Pipeline with Conda¶
Note
For new development setups, using Pixi directly is recommended. Pixi provides a reproducible, lock-file-based environment that is simpler to maintain than a manually managed Conda environment.
Warning
Running the pipeline data-processing workflow from a modular CASA 6 setup is not officially supported or validated for observatory operations. The information provided here is for development and demonstration purposes only.
Step-by-step¶
Install Miniforge or Micromamba: below we use miniforge3 installer as examples, which only includes the conda-forge channel by default.
#!/bin/bash # 1. Detect OS and Architecture OS=$(uname -s | sed 's/Darwin/MacOSX/') ARCH=$(uname -m) # 2. Construct the download URL URL="https://github.com/conda-forge/miniforge/releases/latest/download/Miniforge3-${OS}-${ARCH}.sh" # 3. Download the installer echo "Downloading Miniforge for ${OS}-${ARCH}..." curl -L "$URL" -o miniforge.sh # 4. Run the installer (adjust the installation path as needed) echo "Installing to /opt/miniforge3..." bash miniforge.sh -b -f -p /opt/miniforge3 # 5. Update and Cleanup conda update --all conda clean -a -y rm miniforge.sh echo "Installation complete."
Reproduce a Python environment with modular CASA6 components and the dependency libraries required by them and Pipeline, e.g., openmpi.
Fetch source code:
git clone https://open-bitbucket.nrao.edu/scm/pipe/pipeline.git cd pipeline
Generate
environment.ymlon demand from pixi (environment.ymlis no longer committed to the repository — see Pixi and Running Pixi tasks for details):pixi project export conda-environment \ | sed 's|^- pip:$|- pip:\n - --extra-index-url https://casa-pip.nrao.edu/repository/pypi-group/simple|' \ > environment.yml
The
sedstep injects the NRAO CASA pip index URL, which pixi's export drops by default.

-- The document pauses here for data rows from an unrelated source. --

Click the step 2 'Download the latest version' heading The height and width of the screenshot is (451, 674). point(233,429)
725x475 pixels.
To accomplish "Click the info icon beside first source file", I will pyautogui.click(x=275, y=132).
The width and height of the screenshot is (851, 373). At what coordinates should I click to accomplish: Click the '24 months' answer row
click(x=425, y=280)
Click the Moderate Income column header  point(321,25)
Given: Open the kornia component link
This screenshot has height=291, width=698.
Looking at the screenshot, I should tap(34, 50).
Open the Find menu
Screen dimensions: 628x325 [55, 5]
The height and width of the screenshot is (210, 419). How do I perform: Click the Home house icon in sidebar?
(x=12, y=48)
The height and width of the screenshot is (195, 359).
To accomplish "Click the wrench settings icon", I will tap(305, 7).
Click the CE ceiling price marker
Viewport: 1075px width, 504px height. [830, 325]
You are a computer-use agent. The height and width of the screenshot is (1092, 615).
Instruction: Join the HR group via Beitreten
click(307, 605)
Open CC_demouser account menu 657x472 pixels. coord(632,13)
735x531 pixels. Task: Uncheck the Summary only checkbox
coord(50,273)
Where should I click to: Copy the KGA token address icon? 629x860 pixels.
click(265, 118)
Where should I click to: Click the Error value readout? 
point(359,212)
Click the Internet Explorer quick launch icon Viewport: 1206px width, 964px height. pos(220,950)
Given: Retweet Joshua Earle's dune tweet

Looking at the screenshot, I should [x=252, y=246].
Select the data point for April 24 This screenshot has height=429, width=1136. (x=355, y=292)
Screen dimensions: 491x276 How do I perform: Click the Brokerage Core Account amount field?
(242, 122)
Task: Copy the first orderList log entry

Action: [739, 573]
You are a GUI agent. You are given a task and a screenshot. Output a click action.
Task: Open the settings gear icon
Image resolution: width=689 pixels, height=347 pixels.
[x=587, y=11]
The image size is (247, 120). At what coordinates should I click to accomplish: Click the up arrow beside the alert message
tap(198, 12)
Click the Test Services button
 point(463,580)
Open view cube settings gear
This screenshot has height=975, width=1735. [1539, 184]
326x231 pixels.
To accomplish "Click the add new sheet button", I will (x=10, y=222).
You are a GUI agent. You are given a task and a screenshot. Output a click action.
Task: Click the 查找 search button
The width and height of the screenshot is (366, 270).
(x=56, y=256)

If pixi is not yet installed, see Pixi and Running Pixi tasks for the one-line installer.Create or update the Conda environment using the generated file:
conda env create --name pipeline --file=environment.yml
This will create a Conda environment named
pipeline.Note
To update or remove a pre-existing environment:
conda env update --name pipeline --file=environment.yml # Update existing conda env update --name pipeline --file=environment.yml --prune # Also remove unlisted packages conda env remove --name pipeline # Remove the environment entirely
Activate the environment and verify the CASA6 software stack installation:
conda activate pipeline # Create the default CASA data directory if it doesn't exist (can be customized later) mkdir -p ~/.casa/data # Verify casatools installation/functionality; CASA data could be fetched from internet if not present locally by casaconfig # Also see: https://casadocs.readthedocs.io/en/stable/api/casaconfig.html python -c "import casatools; print('casatools version:', casatools.version_string())"
Install Pipeline:
pip install .
To install Pipeline along with optional dependencies for developmental and experimental purposes in editable mode, try:
pip install -e .[dev,docs]
Our ReadtheDocs setup of Pipeline uses this approach for documentation builds (see .readthedocs.yaml)
Note
pyproject.toml and requirements.txt
environment.ymlis no longer committed to the repository. Generate it on demand withpixi project export conda-environmentas shown above (see Pixi and Running Pixi tasks). Its purpose is to define a self-contained Python environment with all CASA6 components and dependencies required by Pipeline.pyproject.toml handles Pipeline packaging and build system requirements.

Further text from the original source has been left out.